Connect

Key messages:

Connecting with other people has a bigger impact on your health than quitting smoking.

Getting outdoors and finding your purpose are also really important.

Connect with people

Making connections with others has more of an impact on your health than you might think. As a human, you are wired for connection. It's a key part of human survival.

But in an increasingly digital and frantic world, connection is disappearing. People are eating together less and taking part in fewer social activities. Even before COVID, more people than ever before were saying they were lonely.

Social isolation and loneliness cause stress hormones to soar, and this is damaging to your health.

Improving your connection with other people will have a positive impact on your health. Here are some simple ideas to try:

Join an online group or take up a new activity with others.

Spend more time with people you love. Try video calling them or send them a message to say how much you appreciate them.

Try out a simple act of kindness.

Find out how technology can help you feel less isolated. AbilityNet provide resources to help people use digital technology more effectively.

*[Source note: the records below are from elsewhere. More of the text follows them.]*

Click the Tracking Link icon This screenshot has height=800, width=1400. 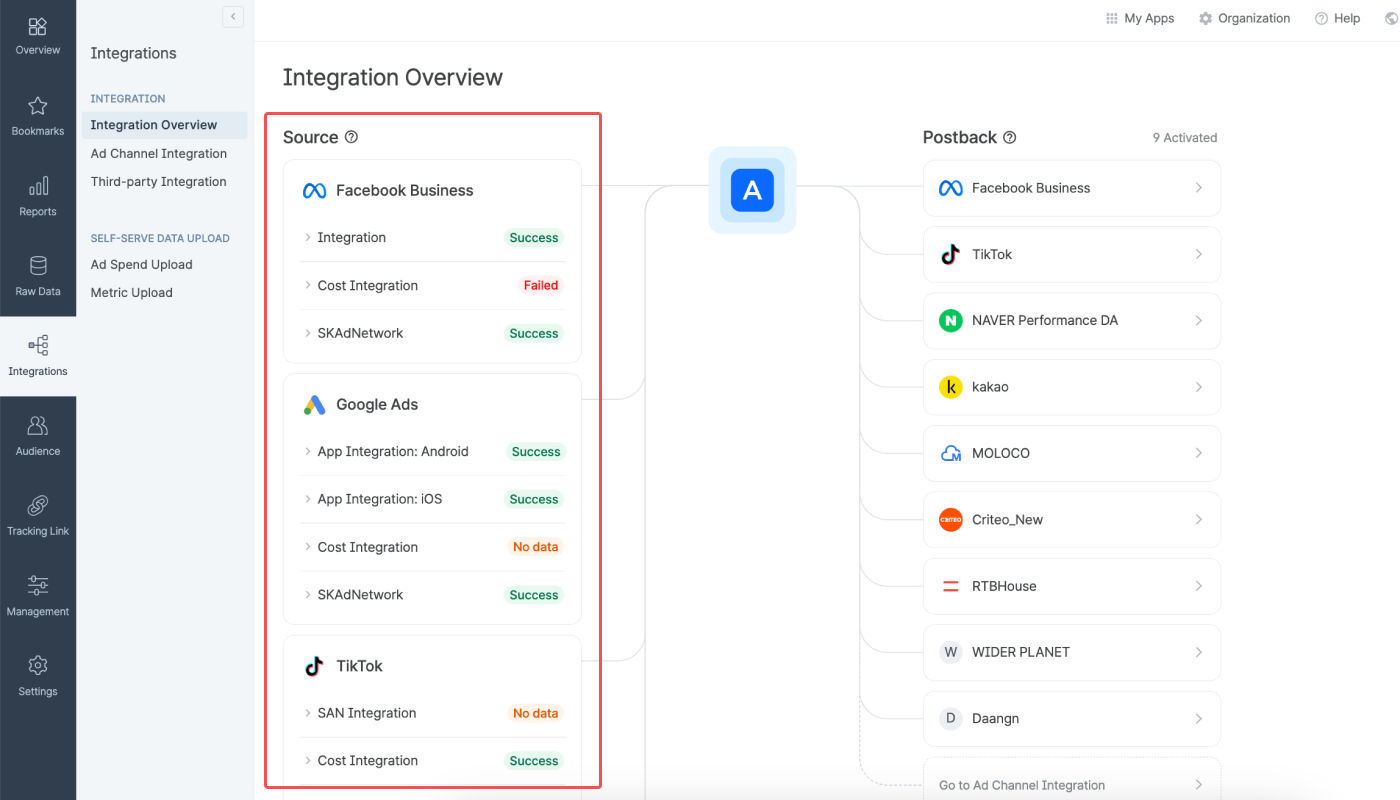click(x=38, y=513)
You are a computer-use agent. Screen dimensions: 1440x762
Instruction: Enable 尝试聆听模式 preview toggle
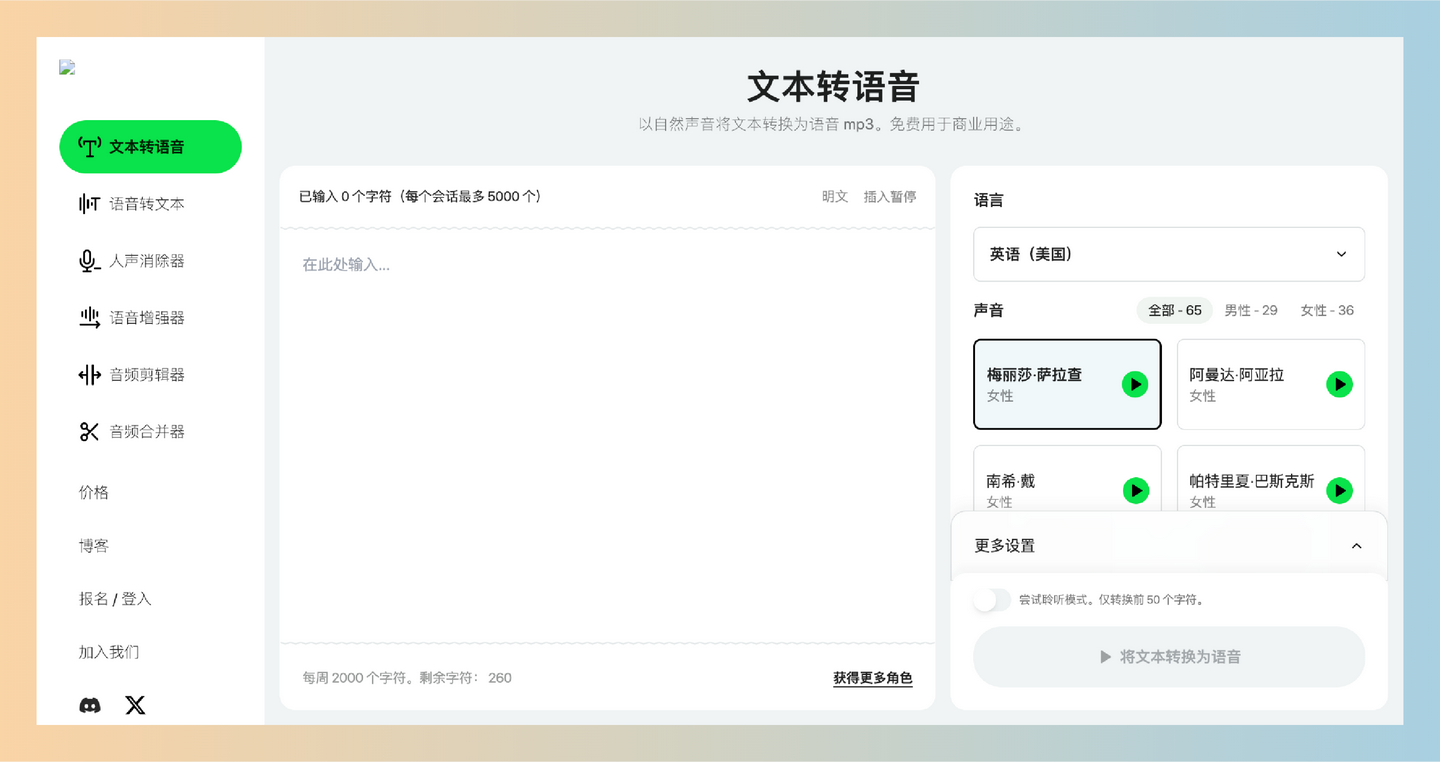991,598
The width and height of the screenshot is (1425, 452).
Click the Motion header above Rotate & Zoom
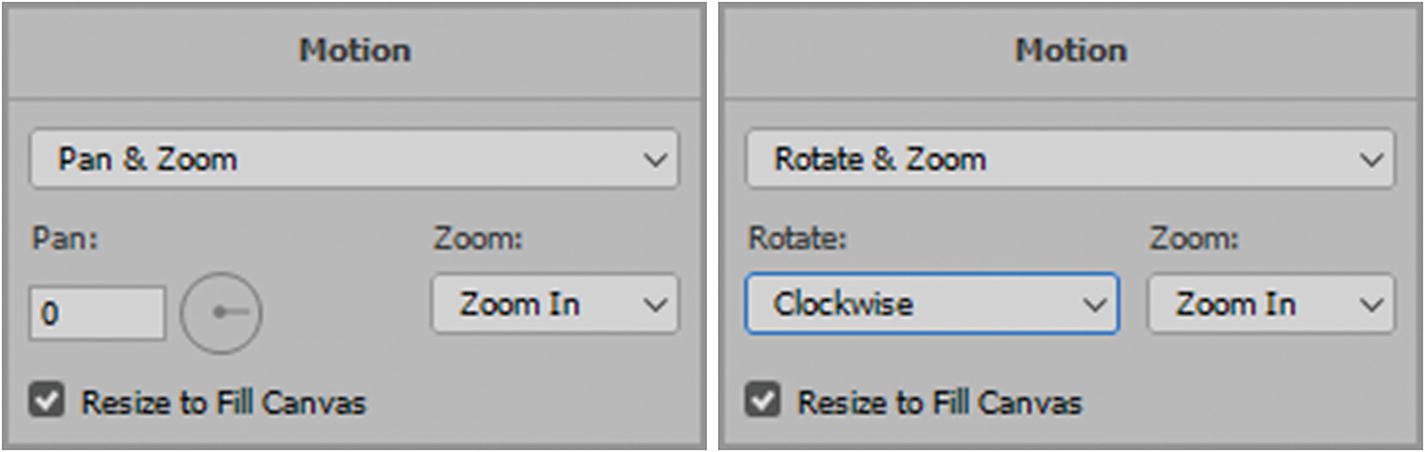[1071, 50]
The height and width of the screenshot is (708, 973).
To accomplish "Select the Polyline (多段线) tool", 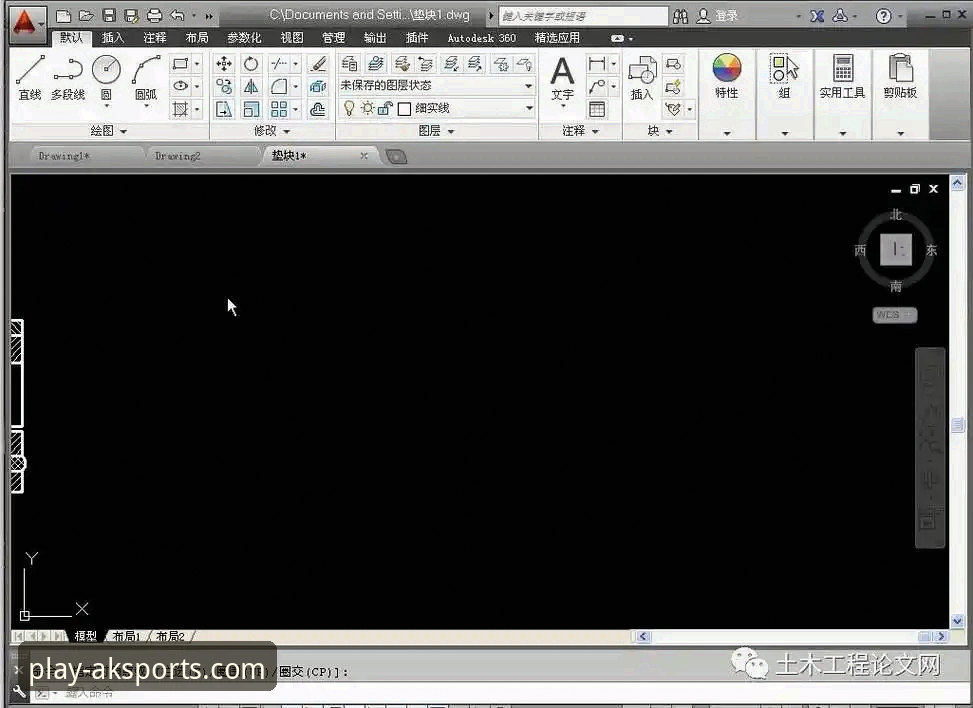I will 68,76.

Social prescribers attached to your GP practice can connect you with local community groups. Why not arrange an appointment with yours?

Connect with nature

Everyone needs nature and the calm it brings. Try getting to one of the local parks, or walking somewhere just outside London - how about the Thames Path, the Chilterns or one of these circular walks near London?

Or check out this National Trust link for inspiration https://www.nationaltrust.org.uk/features/everyone-needs-nature

Connect with your purpose

Finding time to give to others and reconnecting with the bigger picture of who you are and what you value will provide some significant health benefits.